Приходит в царьство и проситсы ноцевать. А этот царь и говорит служанкам: «Спросите, розгадает ли он сны? Ешли он розгадает моим трём дочерям сны, то пушшай ночует и берёт любую дочь замуж, а нет — то голова долой!» Вот этот Иван-царевиц задумалсы. «Кто знает, што им приснитсы? Как розгадать?!» Подумал, подумал: «Идти — куды я пойду? Все равно смерть!» Взялсы эти сны розгадать. И сказал кухаркам, што «розгадаю эти сны». Вот ево там отвели на ноцлег. Ён спросил, где у царьских доцерей спальня, и отправилсы в эту спальню. И стал следить, всю ноцьку не спит. Эти доцери полежали недолго с вецера. Потом стали, вымулись. Сходили в кладовую и помазались — оператели: потом из другово пузырька взяли — окрылатели. Оне не поспили выйти из своей спальни, он, не будь плох, увидел, куды оне ставили эти баночки, тоже помазалсы и тоже оперател и окрылател. Вот оне и полетили эти царьские доцери, полятили — и ён за им сзади. Но те старшие были попрошше, а третия похитряе была. Говорит сестрам-то: «Што это, сестрицы, у нас севодня шумно и гулко?» А те и говорят: «Ох, сестрица, наверно, севодни посытяе понаились и побашше снарядились, оттово, винно, так».
Вот и лятят опеть. Вот долятают до яблони. Сили на яблоню. Эта опеть и говорит младшая сестра: «Што это у нас севодни яблонь согнулась и вершина в землю воткнулась?» А оне опеть и говорят: «Ох, сестрица, севодни, видно, посытяе наились и побашше снарядились, оттово, винно, так». Долятают опеть до цярства, не близко было — далёко. Прилятают, а в том цярстве было три сына: вот к ним и летали, а своему отцу говорили, што им снилосе. Вот прилятели в это царьство ко своим любовникам и начали с им беседовать. Попировали, побеседовали, кольца свои именные на место положили, сами ушли по разным местам: а он, этот Иван-царевич, подкралсы и эти персни у них и унёс. Им уж время домой лететь, схватились, а перснёв нету — ни тех, ни других. На ково думать, не знали. Вот опеть и полетели во своё царьство, и этот Иван-царевич взади за им.

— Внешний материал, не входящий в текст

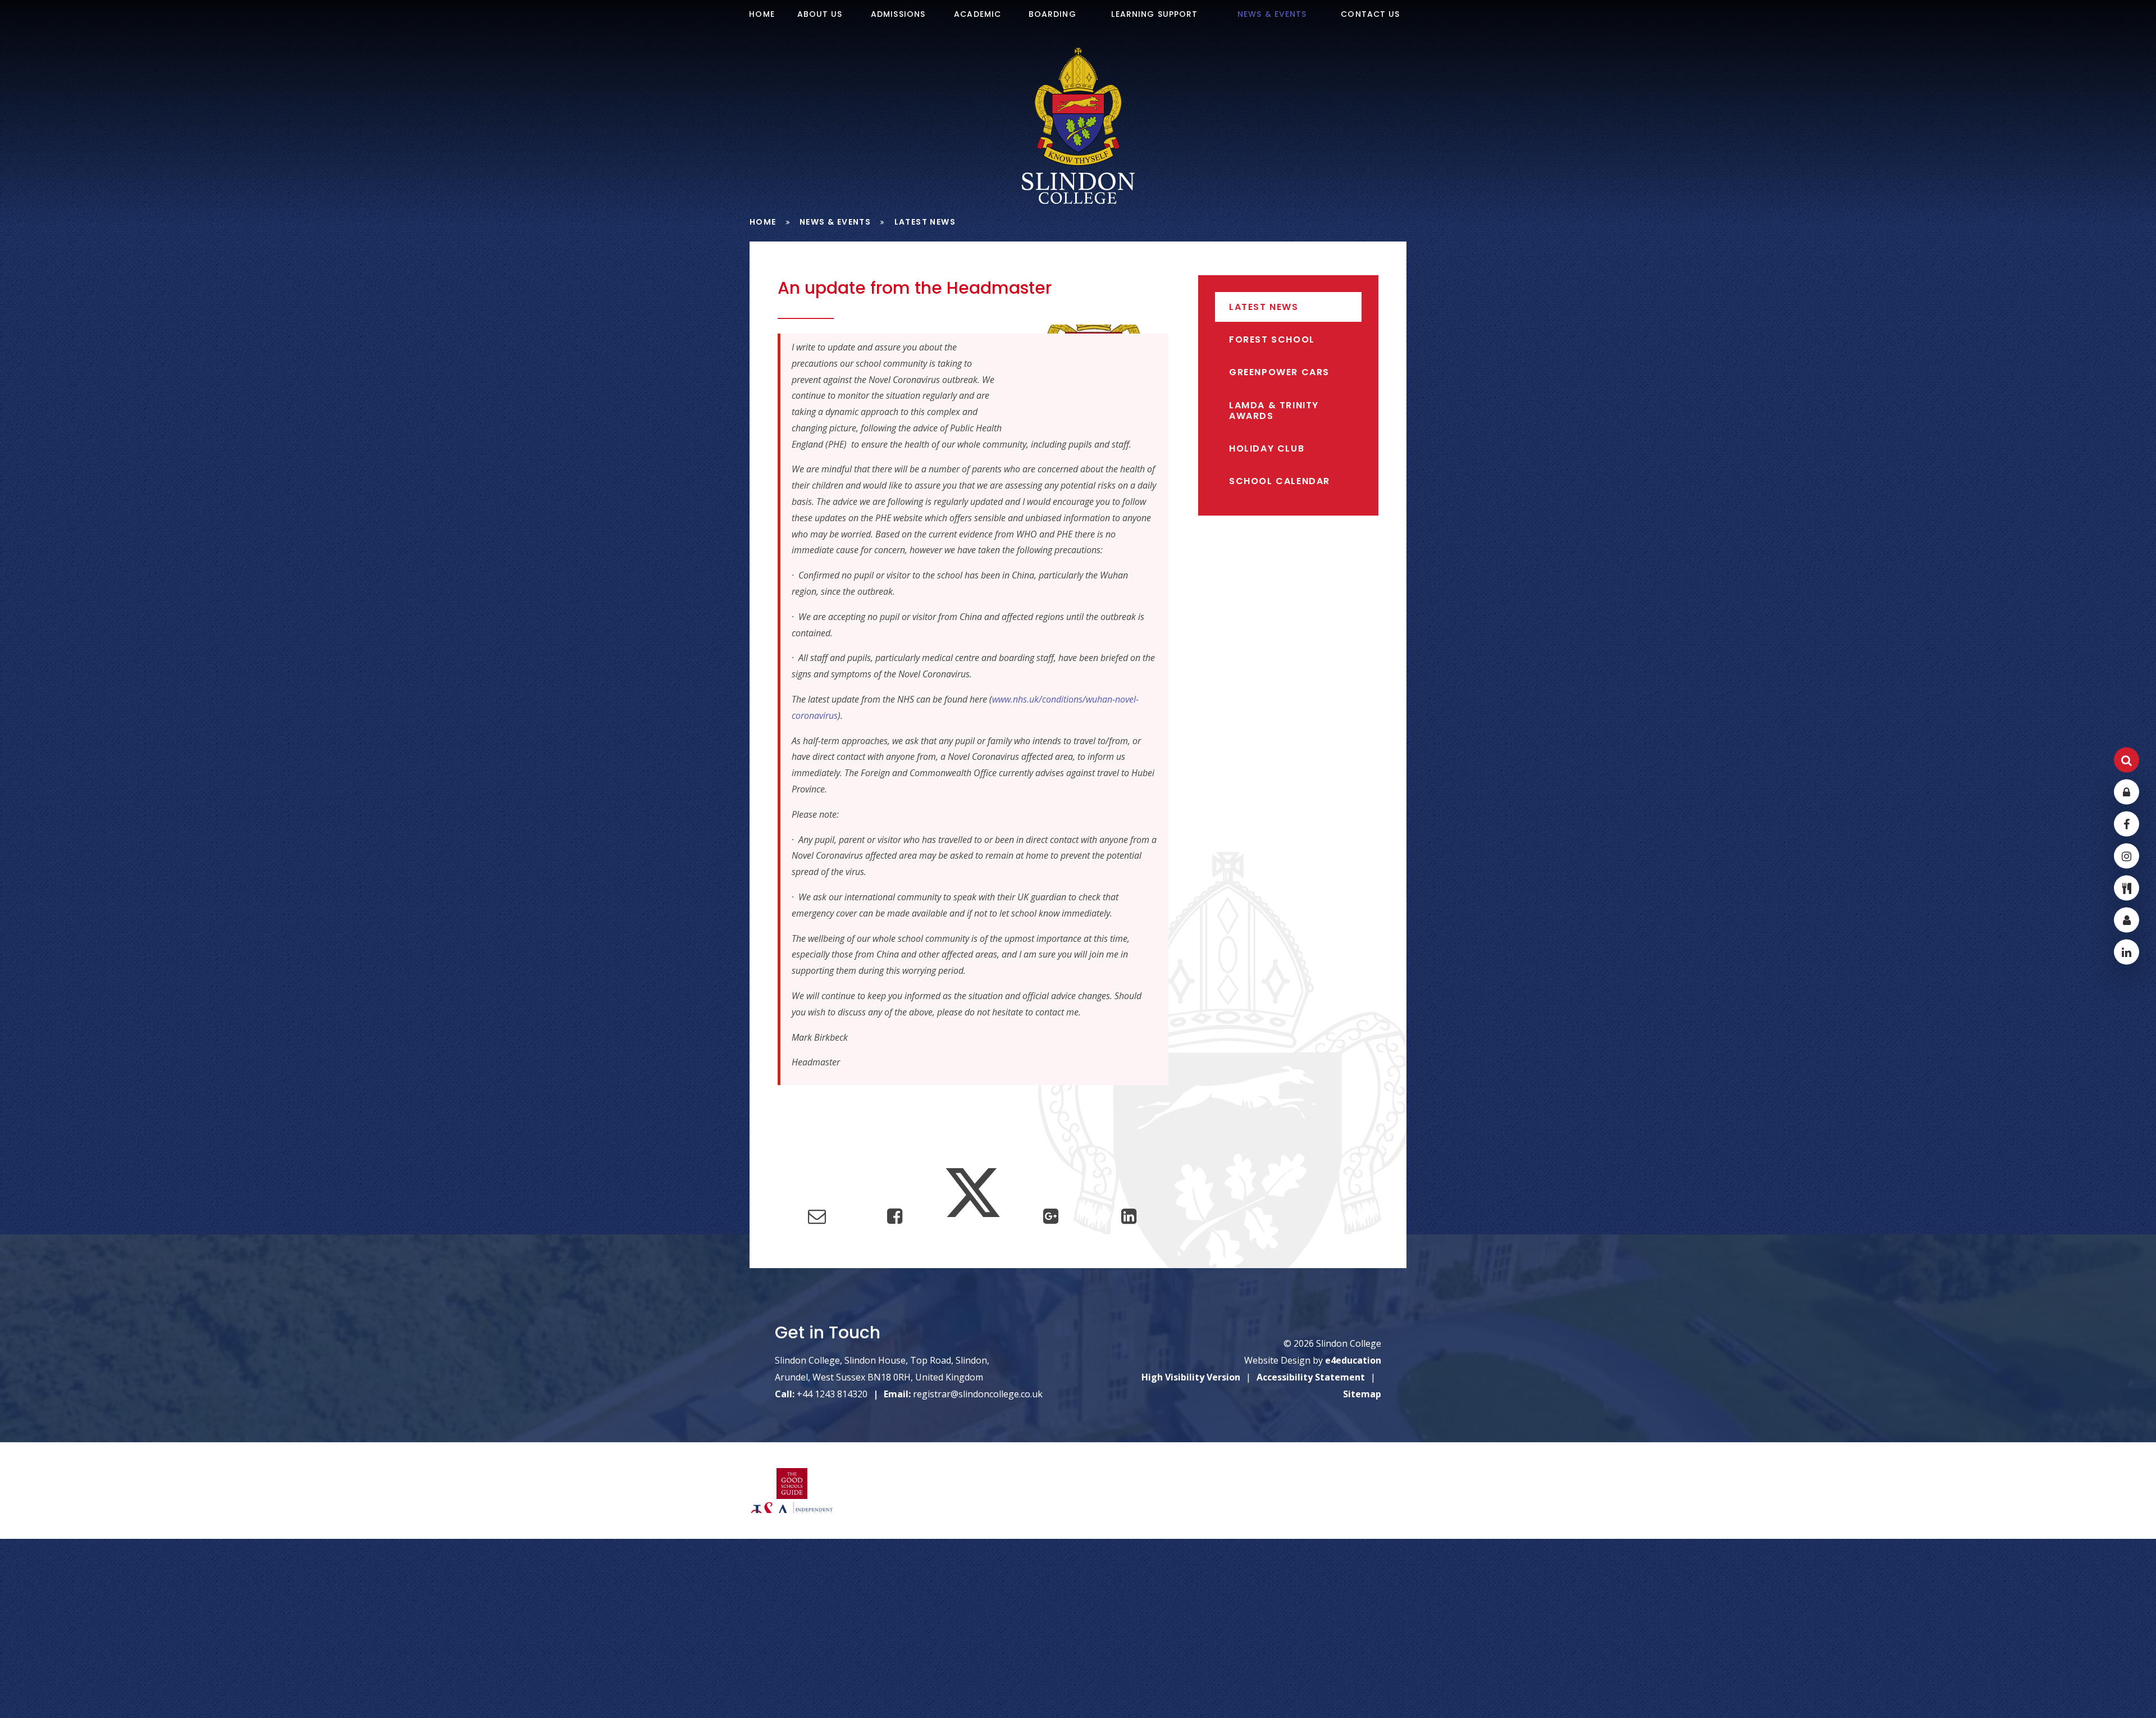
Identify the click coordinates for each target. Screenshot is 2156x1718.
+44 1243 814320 (832, 1394)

Вот и долетают до своего царьства и в ту же самую кладовую опеть; и помазались из тово же самово пузырька — крылья отвалились, из другово помазались — перьё отвалилось. Ушли во свою спальню. Ён тоже подглядел, помазалси тоже. Вот ён и слышит, они и говорят: «Вот, сестрицы, где ему знать, што нам приснилось?» А он и цюёт. Поутру встают, отцу и сказывают: «Вот, тятенька, так и так: летали в такое-то царьство, сидели с царским сыновьям!» А царь, конешно, думал, как это они могли слетать, так и думал, што это им снилось. Тогды государь посылает служанок за Иваном-царевичем. Приходит Иван-царевичь. «Ну, говорит, розгадывай, што моим дочерям снилось в эту ноць?» Вот ён и начал рассказывать, как дело было, как перьё садилось, как мазались и как лятели сюды, и как младшая дочь говорила. Государь не верит ему, и эти отпираются. «Где же это могло быть? Вот ежли бы как-нибушные знаки были!» Ён вынимает эти шесть персней и показывает государю (персни эти были все именные). Государь поглядел эти персни, видит, чьи персни. Вот сицесь этово Ивана-царевича и говорит: «Ну, коли ты розгадал сны, бери любую дочь замуж, и награжу тебя полцярьства!» Вот ён подумал, подумал и эту младшую дочь и стал брать замуж: она была красавица. Государь полцарства ему и наградил.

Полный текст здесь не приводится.